From framework to deployment

Today, nearly 80 of the 121 laboratories are already equipped with GLIMS, following a methodical process project plan run by the AP-HP’s  Patient Information System CCS, managed by Professor Lepage. In accordance with this plan, following the initial framework stage, the design phase was carried out, including the construction of a common core for each discipline, and a catalogue of biological analyses common to all the AP-HP laboratories. This common core (covering approximately 80% of all analyses) can be extended as necessary for some specific laboratories, such as genetics. The GLIMS serving the hospital groups is centralised and installed on a shared server on the AP-HP’s IT production site.

Currently, all of the GLIMS results are transferred to the AP-HP patient file, as well as to the electronic patient record (EPR). The final work is now being carried out to allow electronic requests from the patient file to be integrated into GLIMS.

The first deployments were carried out by MIPS, and then competencies were transferred to Professor Lepage’s 15-person team, made up of both experts in the field and IT professionals. “AP-HP decided to manage its IT system using internal resources, with the necessary core competencies. This is indispensable in the medical field,” Professor Lepage highlights.
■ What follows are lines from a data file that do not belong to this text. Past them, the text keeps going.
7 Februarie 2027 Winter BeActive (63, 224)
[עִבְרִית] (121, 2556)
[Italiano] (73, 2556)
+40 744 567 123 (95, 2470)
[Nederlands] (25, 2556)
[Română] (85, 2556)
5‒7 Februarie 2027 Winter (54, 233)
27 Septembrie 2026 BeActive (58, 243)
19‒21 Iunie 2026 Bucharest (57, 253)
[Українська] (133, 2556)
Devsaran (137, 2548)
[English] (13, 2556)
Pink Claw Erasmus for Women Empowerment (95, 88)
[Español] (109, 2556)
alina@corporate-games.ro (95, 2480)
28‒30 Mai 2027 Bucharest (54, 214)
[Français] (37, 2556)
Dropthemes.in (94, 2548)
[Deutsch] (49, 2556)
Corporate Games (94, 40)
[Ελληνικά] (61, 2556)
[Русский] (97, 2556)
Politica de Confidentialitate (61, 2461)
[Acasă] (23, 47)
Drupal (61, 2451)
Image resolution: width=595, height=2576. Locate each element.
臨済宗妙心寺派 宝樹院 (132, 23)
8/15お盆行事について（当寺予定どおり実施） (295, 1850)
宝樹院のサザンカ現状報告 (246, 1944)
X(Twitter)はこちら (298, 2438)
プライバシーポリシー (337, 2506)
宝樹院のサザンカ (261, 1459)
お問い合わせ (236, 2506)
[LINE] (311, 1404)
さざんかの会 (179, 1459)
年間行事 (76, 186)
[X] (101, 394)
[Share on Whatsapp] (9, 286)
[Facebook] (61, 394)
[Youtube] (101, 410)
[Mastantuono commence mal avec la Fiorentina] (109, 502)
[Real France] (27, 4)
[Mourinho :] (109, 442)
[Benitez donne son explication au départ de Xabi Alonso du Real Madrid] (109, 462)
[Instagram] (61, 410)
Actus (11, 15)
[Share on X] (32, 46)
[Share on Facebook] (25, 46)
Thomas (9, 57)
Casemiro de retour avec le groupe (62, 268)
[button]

The French public health code requires that, as of November 1 2016, all laboratories must be accredited in order to continue to carry out their activities. “The accreditation requires laboratories to be able to show their ability to conduct analyses in complete security for the patients,” concludes Professor Lepage. “Within this process, it is obvious that the laboratory management solution, in this case GLIMS, strongly contributes to the security and quality of the exams.”

Solution & benefits

Solution:

  • Functional coverage for all types of laboratory exams: biochemistry, haematology, immunology, pharmacology, toxicology, etc.
  • Feature-rich functionality: speed, performance, flexibility of configuration and architecture, scalability, automation, etc.
  • Evolutive and natively multi-site solution that uses a single database.
  • Can be integrated with information systems using industry standards.
  • Complete traceability, which is a significant advantage for achieving accreditation.

Benefits:

  • Improves the quality of work of laboratory personnel, by providing a modern, secure system with rich functionality.
  • Allows sharing of resources and data by the laboratories for cost-effectiveness in line with AP-HP’s goal of restructuring and modernising.
  • Removes obstacles, and smoothes the coordination and sharing of best practices that contribute to performance and patient care quality.
  • Provides a single access point to the patient’s diagnostics record.
  • Supports the standardisation of exchanges within the information system applications.

Prof. E. Lepage

Director Patient Information System Competence & Service

GLIMS perfectly responded to the laboratories‘ needs for information sharing and openness, supporting the restructuring, and contributing to the overall objectives of modernising the AP-HP.